--- BEGIN ---

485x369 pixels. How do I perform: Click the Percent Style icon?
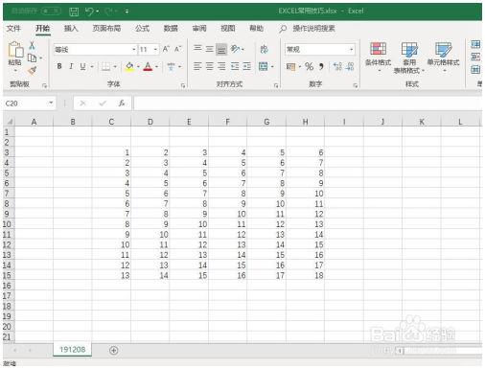pos(309,66)
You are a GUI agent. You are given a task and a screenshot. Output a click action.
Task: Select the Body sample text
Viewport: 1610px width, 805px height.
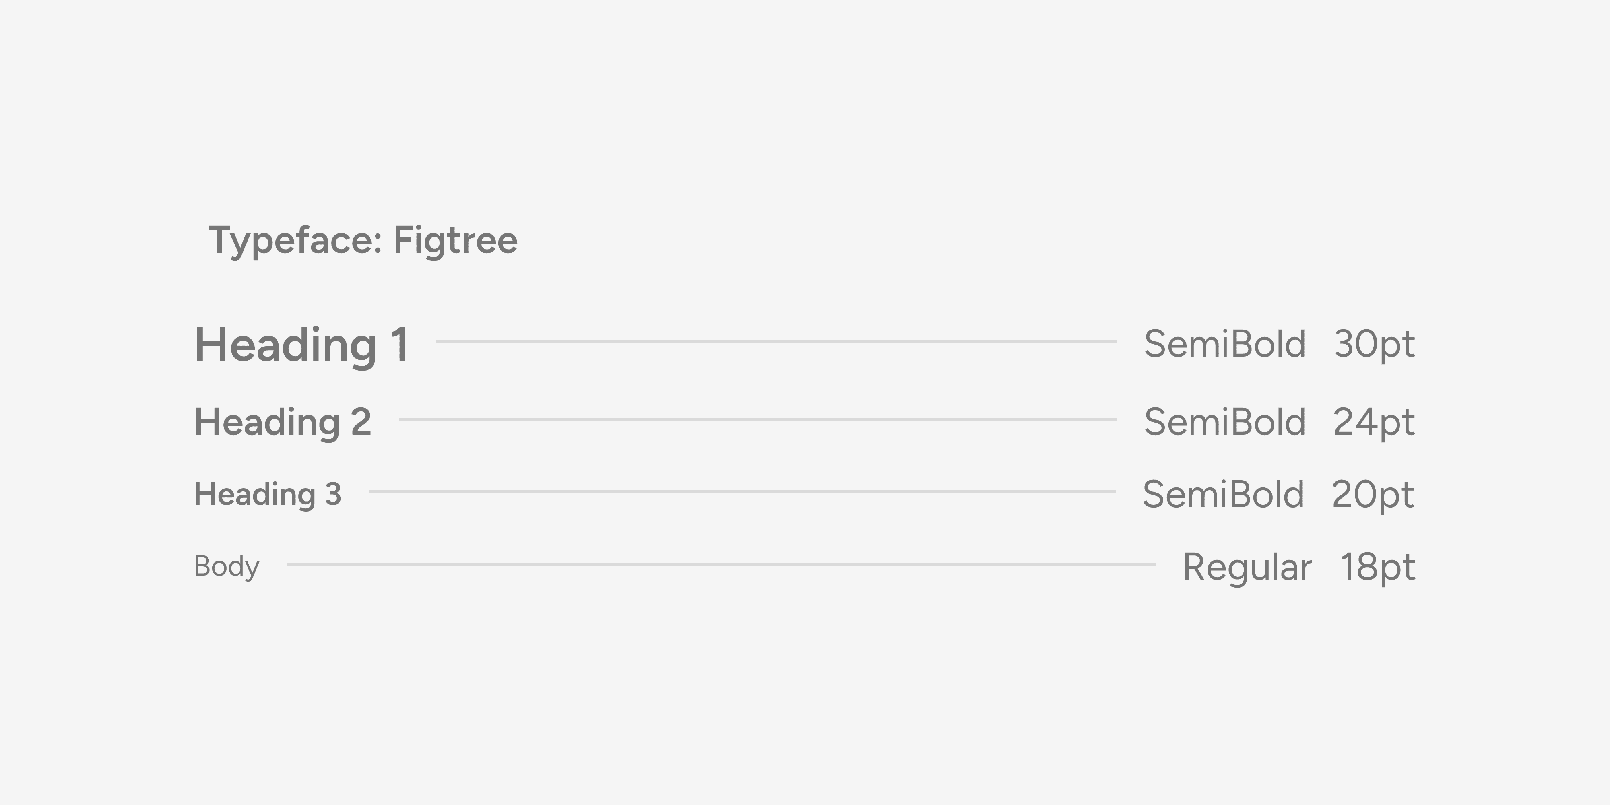point(227,567)
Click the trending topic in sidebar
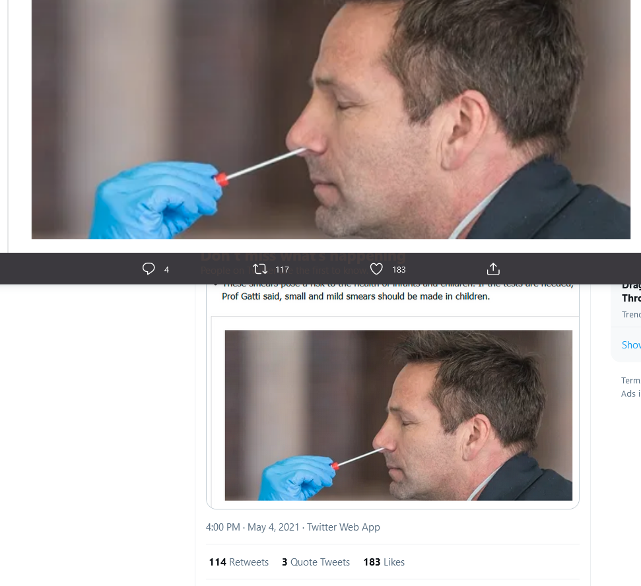 click(631, 298)
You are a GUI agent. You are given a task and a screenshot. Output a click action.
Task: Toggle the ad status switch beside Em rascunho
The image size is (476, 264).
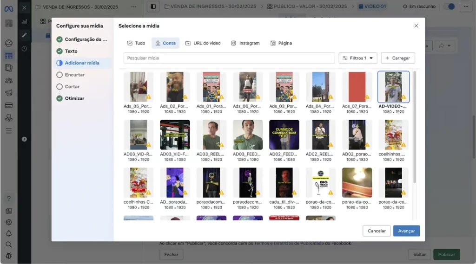tap(449, 6)
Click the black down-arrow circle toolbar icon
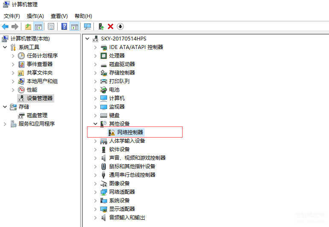This screenshot has height=227, width=329. tap(120, 26)

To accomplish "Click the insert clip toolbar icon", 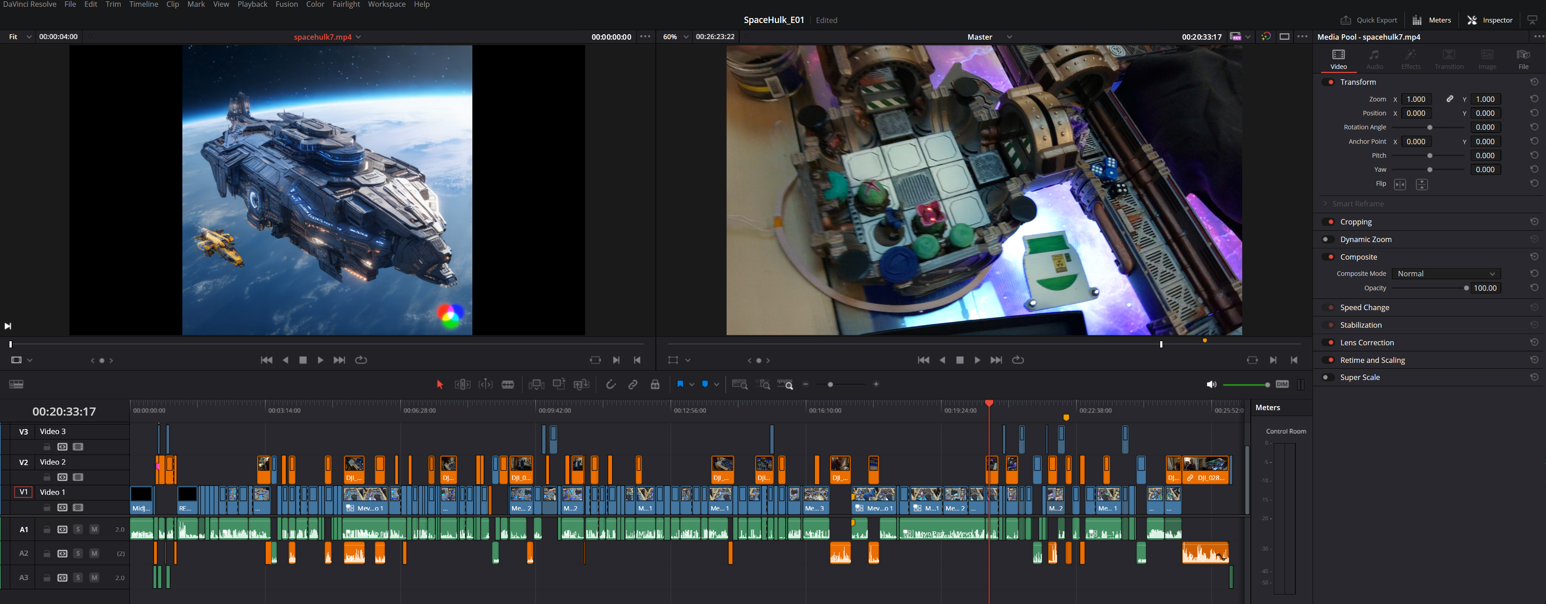I will coord(536,384).
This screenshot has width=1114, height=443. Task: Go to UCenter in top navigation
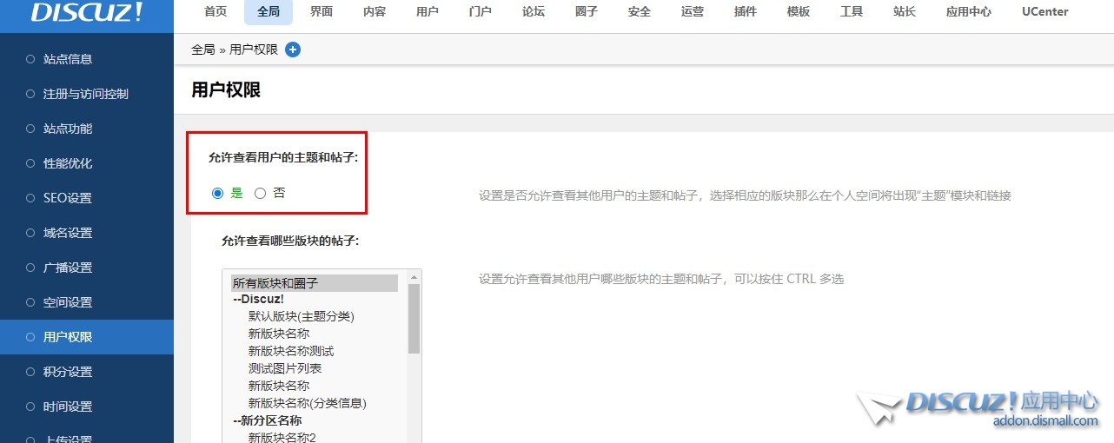pos(1044,12)
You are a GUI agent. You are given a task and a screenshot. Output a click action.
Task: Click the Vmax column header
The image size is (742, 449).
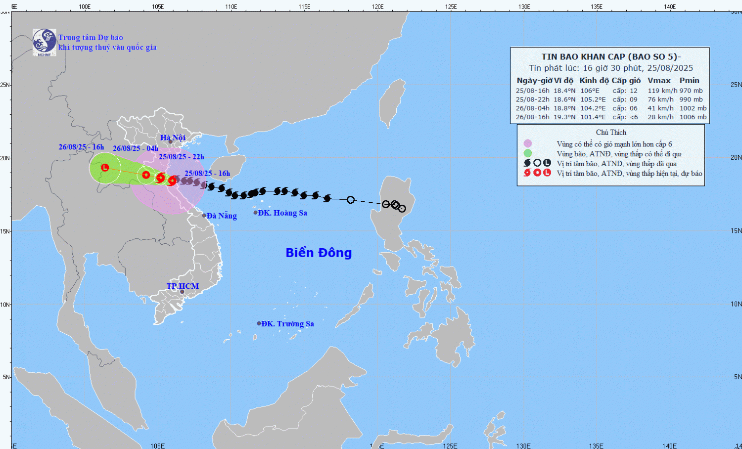[x=659, y=81]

--- END ---

◆ Set problem:
Please set out the listing, from the line with "This screenshot has width=1114, height=443." through the end of the listing, as a Markdown table with the columns Row and Line. Skip blank lines and leave the pictures out.

◆ Completed task:
| Row | Line |
|---|---|
| 1 | This screenshot has width=1114, height=443. Task: Go to UCenter in top navigation |
| 2 | pos(1044,12) |
| 3 | You are a GUI agent. You are given a task and a screenshot. Output a click action. |
| 4 | Task: Click the Vmax column header |
| 5 | The image size is (742, 449). |
| 6 | [x=659, y=81] |